Эмили выпрямилась. В ее глазах промелькнуло выражение некоего трагического мужества.
— Вы не позволите мне остаться? Хотя бы пока я не найду работу.
Громко тикали часы на стене. Откуда-то доносилось позвякивание ножей и вилок и тихое пение служанки, по-видимому, чистившей столовое серебро.
Тонкие брови Элизабет Хорвуд поползли вверх. Эмили заметила, что ее глаза были изменчивыми, как хамелеон: они могли казаться то голубыми, то серыми, источать безразличие или вспыхивать своенравно и властно.
— Вы хотите найти работу в Лондоне? Зачем вам это? Не лучше ли вернуться в Париж? Так и быть, я дам вам денег на дорогу.
Эмили покачала головой и, немного поколебавшись, извлекла на свет жемчужину: хрупкое серебристое зерно, некогда сверкавшее в лучах тропического солнца. Сейчас казалось, будто оно излучает свой собственный свет; то было непередаваемое, переливающееся волшебное сияние.
— У меня есть вот это.
— Откуда она у вас?
— Из Полинезии.
Элизабет пожала плечами.
— Надо отыскать хорошего ювелира. И постараться, чтобы вас не обманули.
— Пока что я бы не хотела ее продавать. Но я могу оставить вам жемчужину в залог того, что я… вернусь. Мне надо поискать комнату. С детьми на руках это трудно сделать.
Элизабет изменилась в лице.
— Вижу, вы довольно настойчивы. Неужели вы думаете, что я стану присматривать за ними?

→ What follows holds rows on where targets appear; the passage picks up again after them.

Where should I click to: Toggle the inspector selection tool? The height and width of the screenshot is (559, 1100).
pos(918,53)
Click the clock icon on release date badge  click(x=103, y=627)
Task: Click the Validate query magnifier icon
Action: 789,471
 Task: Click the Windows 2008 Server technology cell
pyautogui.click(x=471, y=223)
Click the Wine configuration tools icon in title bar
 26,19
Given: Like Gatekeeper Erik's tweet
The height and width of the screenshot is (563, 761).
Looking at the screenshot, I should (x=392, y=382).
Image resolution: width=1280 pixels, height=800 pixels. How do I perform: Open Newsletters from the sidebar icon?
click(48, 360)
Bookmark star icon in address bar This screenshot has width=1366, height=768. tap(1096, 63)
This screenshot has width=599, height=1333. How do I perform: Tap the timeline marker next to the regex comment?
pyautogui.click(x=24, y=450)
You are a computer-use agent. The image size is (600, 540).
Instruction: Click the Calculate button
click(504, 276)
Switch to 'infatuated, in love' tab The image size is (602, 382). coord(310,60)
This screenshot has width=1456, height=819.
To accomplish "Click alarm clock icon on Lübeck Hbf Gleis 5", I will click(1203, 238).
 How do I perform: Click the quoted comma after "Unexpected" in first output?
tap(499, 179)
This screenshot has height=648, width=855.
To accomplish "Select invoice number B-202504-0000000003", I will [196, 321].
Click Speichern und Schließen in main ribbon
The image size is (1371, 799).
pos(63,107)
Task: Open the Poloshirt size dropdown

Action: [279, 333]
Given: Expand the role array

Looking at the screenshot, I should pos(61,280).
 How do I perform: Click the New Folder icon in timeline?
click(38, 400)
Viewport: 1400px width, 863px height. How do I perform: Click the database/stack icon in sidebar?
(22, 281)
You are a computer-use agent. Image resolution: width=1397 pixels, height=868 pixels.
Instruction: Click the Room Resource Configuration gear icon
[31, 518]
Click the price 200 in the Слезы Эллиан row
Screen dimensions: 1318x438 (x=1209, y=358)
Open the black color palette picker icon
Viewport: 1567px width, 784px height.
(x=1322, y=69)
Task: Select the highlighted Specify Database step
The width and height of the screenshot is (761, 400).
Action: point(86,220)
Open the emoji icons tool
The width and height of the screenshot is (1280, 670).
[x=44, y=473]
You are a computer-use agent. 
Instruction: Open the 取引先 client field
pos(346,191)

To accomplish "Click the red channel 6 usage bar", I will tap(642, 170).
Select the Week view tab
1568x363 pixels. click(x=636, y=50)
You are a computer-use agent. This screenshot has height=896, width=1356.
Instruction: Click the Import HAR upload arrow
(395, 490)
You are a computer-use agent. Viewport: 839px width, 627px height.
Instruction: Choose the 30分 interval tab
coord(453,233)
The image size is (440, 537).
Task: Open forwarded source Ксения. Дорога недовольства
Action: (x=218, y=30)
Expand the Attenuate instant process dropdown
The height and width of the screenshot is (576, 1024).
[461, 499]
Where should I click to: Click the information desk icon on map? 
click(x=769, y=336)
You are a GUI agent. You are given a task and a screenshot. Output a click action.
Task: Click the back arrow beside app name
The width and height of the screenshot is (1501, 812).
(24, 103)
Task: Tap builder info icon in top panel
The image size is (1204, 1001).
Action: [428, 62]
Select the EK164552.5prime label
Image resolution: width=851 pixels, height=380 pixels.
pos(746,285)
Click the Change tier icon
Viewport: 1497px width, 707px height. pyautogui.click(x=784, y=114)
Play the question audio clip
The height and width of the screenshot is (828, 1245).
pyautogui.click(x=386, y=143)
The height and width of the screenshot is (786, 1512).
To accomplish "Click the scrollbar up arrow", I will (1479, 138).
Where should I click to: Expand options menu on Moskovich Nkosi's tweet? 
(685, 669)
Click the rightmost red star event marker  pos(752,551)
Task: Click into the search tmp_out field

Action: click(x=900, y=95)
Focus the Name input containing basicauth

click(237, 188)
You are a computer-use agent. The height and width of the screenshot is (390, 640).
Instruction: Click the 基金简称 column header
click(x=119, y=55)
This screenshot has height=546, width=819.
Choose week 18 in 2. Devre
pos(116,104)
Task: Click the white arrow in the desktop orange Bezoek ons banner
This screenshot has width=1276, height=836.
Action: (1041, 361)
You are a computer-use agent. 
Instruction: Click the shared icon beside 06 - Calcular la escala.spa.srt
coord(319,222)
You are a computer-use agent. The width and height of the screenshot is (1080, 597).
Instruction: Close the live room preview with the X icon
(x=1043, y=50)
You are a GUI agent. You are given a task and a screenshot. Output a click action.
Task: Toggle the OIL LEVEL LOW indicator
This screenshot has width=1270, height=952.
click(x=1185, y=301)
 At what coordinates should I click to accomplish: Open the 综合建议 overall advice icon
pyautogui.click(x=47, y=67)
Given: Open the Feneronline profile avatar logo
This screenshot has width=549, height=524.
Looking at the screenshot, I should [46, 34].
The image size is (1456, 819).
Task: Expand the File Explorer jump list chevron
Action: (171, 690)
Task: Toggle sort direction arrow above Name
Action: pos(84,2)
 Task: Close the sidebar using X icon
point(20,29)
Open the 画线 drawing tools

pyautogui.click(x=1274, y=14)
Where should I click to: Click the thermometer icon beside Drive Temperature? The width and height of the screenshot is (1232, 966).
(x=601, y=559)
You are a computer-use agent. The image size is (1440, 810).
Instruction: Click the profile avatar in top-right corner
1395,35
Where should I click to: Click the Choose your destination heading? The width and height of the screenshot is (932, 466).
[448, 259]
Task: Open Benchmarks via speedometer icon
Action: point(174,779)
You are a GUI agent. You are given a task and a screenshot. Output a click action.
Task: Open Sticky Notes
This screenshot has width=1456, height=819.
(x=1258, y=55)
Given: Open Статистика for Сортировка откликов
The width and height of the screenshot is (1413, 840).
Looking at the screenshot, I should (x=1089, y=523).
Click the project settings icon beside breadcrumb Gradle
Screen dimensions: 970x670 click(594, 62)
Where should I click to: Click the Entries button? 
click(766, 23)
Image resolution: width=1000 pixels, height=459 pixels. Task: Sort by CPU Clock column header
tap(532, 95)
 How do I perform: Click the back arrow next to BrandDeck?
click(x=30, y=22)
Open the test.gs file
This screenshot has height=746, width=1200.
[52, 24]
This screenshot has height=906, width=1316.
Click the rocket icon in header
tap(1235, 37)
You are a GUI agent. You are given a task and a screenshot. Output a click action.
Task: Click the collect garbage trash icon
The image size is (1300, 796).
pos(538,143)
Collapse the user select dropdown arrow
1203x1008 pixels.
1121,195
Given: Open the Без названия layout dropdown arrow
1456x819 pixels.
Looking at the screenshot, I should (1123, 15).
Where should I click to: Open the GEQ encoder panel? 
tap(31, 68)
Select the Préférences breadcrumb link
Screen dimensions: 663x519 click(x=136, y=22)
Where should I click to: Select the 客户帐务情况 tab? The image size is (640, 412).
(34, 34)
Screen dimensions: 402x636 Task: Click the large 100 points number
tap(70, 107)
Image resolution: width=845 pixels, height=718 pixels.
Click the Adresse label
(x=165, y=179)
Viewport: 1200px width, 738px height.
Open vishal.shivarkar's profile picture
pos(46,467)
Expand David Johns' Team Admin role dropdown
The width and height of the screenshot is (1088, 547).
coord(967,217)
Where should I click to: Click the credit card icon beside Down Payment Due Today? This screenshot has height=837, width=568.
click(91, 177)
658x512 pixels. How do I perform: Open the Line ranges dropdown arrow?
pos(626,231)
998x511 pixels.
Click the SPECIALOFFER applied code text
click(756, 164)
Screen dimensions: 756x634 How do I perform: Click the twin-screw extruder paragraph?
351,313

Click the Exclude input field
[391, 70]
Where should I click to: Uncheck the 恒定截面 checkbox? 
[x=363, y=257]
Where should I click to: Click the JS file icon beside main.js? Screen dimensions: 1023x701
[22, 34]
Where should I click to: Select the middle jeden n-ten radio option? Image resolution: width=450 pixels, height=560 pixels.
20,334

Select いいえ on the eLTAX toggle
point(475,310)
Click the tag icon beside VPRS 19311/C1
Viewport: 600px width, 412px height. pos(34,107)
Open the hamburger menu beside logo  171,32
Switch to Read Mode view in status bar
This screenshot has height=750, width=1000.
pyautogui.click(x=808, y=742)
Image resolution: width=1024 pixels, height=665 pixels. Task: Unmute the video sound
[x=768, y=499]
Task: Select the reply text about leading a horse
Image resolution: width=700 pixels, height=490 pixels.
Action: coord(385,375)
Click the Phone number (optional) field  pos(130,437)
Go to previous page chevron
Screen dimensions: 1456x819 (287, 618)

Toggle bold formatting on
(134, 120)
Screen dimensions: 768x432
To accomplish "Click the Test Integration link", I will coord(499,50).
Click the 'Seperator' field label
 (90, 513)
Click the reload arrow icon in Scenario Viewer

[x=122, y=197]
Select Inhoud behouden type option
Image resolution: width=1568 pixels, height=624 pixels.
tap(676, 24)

— Они очень спокойные. Если я покормлю их сейчас, они будут долго спать.
Спустя полчаса она шла по улице, вдыхая сырой лондонский воздух. Высокие, прямые фасады домов были сложены из потемневшего кирпича, а окна казались слепыми. Каменные стены этого искусственного ущелья отзывались эхом на ее торопливые шаги.
Эмили старалась не думать плохо о матери, которая не предложила ей даже глотка воды. Она не спросила у Элизабет, где сейчас находятся ее единоутробные сестры. Молодая женщина чувствовала, что ей будет больно видеть этих девушек.
Накормленные и заново спеленатые дети были оставлены на попечение служанки. Эмили клятвенно заверила, что вернется через два часа, хотя и не была уверена в том, что сумеет что-то найти за столько короткий промежуток времени в городе, которого она совсем не знала. И хотя ее руки были непривычно свободными, на душе по-прежнему лежал тяжкий груз.
Попутный ветер гнал судно к Нуку-Хива. Морис Тайль не сомневался, что через несколько часов оно достигнет берегов острова.
Его по-прежнему удивлял глубокий, кобальтово-синий цвет океана. В прозрачной воде была видна каждая водоросль, каждый камень. Безмятежность — вот как назвал бы он то, что творилось вокруг. Однако это было не так.
Атеа, по-прежнему закованного в цепи, заперли в трюме. Ему предлагали еду, но он ничего не брал. Он словно окаменел или впал в полусон. Морис невольно поражался его способности отстраняться от действительности, равно как и умению хранить выдержку. Поверженный, побежденный, он вел себя так, будто здесь, на земле, присутствовало лишь его тело, а душа унеслась туда, где царила свобода.